The microbial composition of larval airways from Drosophila melanogaster differ between specimens from laboratory and natural habitats

Hanna Angstmann; Stefan Pfeiffer; Susanne Kublik; Birte Ehrhardt; Karin Uliczka; Klaus F Rabe; Thomas Roeder; Christina Wagner; Michael Schloter; Susanne Krauss-Etschmann

doi:10.1186/s40793-023-00506-9

The microbial composition of larval airways from Drosophila melanogaster differ between specimens from laboratory and natural habitats

Environ Microbiome. 2023 Jun 27;18(1):55. doi: 10.1186/s40793-023-00506-9.

Authors

Hanna Angstmann^#¹, Stefan Pfeiffer^#^{2

3}, Susanne Kublik³, Birte Ehrhardt¹, Karin Uliczka¹, Klaus F Rabe^{4

5}, Thomas Roeder⁶, Christina Wagner^#¹, Michael Schloter^#^{2

3}, Susanne Krauss-Etschmann^#^{7

8}

Affiliations

¹ Division of Experimental Asthma Research, Early Life Origins of Chronic Lung Disease, Research Center Borstel, German Center for Lung Research (DZL), Airway Research Center North (ARCN), Leibniz Lung Center, Borstel, Germany.
² ZIEL - Institute for Food and Health, Technical University of Munich, Freising, Germany.
³ Research Unit for Comparative Microbiome Analysis, Helmholtz Zentrum München, Oberschleißheim, Germany.
⁴ Department of Pneumology, Lungen Clinic, Grosshansdorf, Germany.
⁵ Department of Medicine, Christian Albrechts University, Germany Member of the German Center for Lung Research, Kiel, Germany.
⁶ Division of Molecular Physiology, Institute of Zoology, Christian-Albrechts University, Airway Research Center North (ARCN), German Center for Lung Research (DZL), Kiel, Germany.
⁷ Division of Experimental Asthma Research, Early Life Origins of Chronic Lung Disease, Research Center Borstel, German Center for Lung Research (DZL), Airway Research Center North (ARCN), Leibniz Lung Center, Borstel, Germany. skrauss-etschmann@fz-borstel.de.
⁸ Department of Medicine, Institute for Experimental Medicine, Christian Albrechts University, Kiel, Germany. skrauss-etschmann@fz-borstel.de.

^# Contributed equally.

Abstract

Background: The fruit fly Drosophila melanogaster lives in natural habitats and has also long been used as a model organism in biological research. In this study, we used a molecular barcoding approach to analyse the airways microbiome of larvae of D. melanogaster, which were obtained from eggs of flies of the laboratory strain w¹¹¹⁸ and from immune deficient flies (NF-kB-K), and from wild-caught flies. To assess intergenerational transmission of microbes, all eggs were incubated under the same semi-sterile conditions.

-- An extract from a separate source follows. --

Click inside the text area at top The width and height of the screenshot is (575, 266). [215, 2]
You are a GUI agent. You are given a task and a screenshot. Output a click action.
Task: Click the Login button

Results: The airway microbiome of larvae from both lab-strains was dominated by the two families Acetobacteraceae and Lactobacillaceae, while larvae from wild-caught flies were dominated by Lactobacillaceae, Anaplasmataceae and Leuconostocaceae. Barcodes linked to Anaplasmataceae could be further assigned to Wolbachia sp., which is a widespread intracellular pathogen in arthropods. For Leuconostoceae, the most abundant reads were assigned to Weissella sp. Both Wolbachia and Weissella affect the development of the insects. Finally, a relative high abundance of Serratia sp. was found in larvae from immune deficient relish^-/- compared to w¹¹¹⁸ and wild-caught fly airways.

Conclusions: Our results show for the first time that larvae from D. melanogaster harbor an airway microbiome, which is of low complexity and strongly influenced by the environmental conditions and to a lesser extent by the immune status. Furthermore, our data indicate an intergenerational transmission of the microbiome as shaped by the environment.

Keywords: Airway microbiome; Drosophila melanogaster; Habitat dependent bacterial genera composition; Immunodeficiency; Intergenerational transmission.